### WORK TO COMPLETE
The only acceptable output is every entry, printed exactly.

### EXCERPTED RECORDS
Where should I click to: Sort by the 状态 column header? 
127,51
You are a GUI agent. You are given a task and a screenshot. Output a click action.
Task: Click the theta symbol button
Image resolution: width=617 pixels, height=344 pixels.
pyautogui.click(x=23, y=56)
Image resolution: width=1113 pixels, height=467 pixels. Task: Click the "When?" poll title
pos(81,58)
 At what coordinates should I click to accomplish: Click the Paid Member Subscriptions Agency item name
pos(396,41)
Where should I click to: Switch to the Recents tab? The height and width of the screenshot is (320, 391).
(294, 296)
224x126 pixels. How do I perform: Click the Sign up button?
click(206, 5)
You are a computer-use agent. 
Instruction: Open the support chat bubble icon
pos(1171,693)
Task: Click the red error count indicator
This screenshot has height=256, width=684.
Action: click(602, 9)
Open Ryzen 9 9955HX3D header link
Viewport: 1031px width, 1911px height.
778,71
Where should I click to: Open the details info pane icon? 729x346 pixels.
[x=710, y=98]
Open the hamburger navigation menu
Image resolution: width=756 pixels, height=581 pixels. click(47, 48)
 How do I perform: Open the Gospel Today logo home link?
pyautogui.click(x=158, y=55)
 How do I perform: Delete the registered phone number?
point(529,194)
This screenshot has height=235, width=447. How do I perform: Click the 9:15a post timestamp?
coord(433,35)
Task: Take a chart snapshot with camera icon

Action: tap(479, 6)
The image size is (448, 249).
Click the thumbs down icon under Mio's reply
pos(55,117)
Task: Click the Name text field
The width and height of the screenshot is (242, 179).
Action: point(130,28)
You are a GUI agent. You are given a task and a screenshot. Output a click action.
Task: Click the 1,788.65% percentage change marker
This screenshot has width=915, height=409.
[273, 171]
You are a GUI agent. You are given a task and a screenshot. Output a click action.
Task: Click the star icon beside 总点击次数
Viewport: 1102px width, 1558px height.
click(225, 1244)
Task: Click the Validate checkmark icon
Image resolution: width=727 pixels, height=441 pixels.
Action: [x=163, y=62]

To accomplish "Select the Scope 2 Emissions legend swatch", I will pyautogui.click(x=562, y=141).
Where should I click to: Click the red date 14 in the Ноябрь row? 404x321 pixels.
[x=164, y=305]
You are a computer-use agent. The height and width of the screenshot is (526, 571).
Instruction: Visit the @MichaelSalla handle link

### OUTPUT FOR THIS EXERCISE
Where should I click to: Sort by the 状态 column header? 
127,51
You are a GUI agent. You are given a task and a screenshot. Output a click action.
Task: Click the theta symbol button
Image resolution: width=617 pixels, height=344 pixels.
pyautogui.click(x=23, y=56)
Image resolution: width=1113 pixels, height=467 pixels. Task: Click the "When?" poll title
pos(81,58)
 At what coordinates should I click to accomplish: Click the Paid Member Subscriptions Agency item name
pos(396,41)
Where should I click to: Switch to the Recents tab? The height and width of the screenshot is (320, 391).
(294, 296)
224x126 pixels. How do I perform: Click the Sign up button?
click(206, 5)
You are a computer-use agent. 
Instruction: Open the support chat bubble icon
pos(1171,693)
Task: Click the red error count indicator
This screenshot has height=256, width=684.
Action: click(602, 9)
Open Ryzen 9 9955HX3D header link
Viewport: 1031px width, 1911px height.
778,71
Where should I click to: Open the details info pane icon? 729x346 pixels.
[x=710, y=98]
Open the hamburger navigation menu
Image resolution: width=756 pixels, height=581 pixels. click(47, 48)
 How do I perform: Open the Gospel Today logo home link?
pyautogui.click(x=158, y=55)
 How do I perform: Delete the registered phone number?
point(529,194)
This screenshot has height=235, width=447. How do I perform: Click the 9:15a post timestamp?
coord(433,35)
Task: Take a chart snapshot with camera icon

Action: tap(479, 6)
The image size is (448, 249).
Click the thumbs down icon under Mio's reply
pos(55,117)
Task: Click the Name text field
The width and height of the screenshot is (242, 179).
Action: point(130,28)
You are a GUI agent. You are given a task and a screenshot. Output a click action.
Task: Click the 1,788.65% percentage change marker
This screenshot has width=915, height=409.
[273, 171]
You are a GUI agent. You are given a task and a screenshot. Output a click action.
Task: Click the star icon beside 总点击次数
Viewport: 1102px width, 1558px height.
click(225, 1244)
Task: Click the Validate checkmark icon
Image resolution: width=727 pixels, height=441 pixels.
Action: [x=163, y=62]

To accomplish "Select the Scope 2 Emissions legend swatch", I will pyautogui.click(x=562, y=141).
Where should I click to: Click the red date 14 in the Ноябрь row? 404x321 pixels.
[x=164, y=305]
You are a computer-use agent. The height and width of the screenshot is (526, 571).
Instruction: Visit the @MichaelSalla handle link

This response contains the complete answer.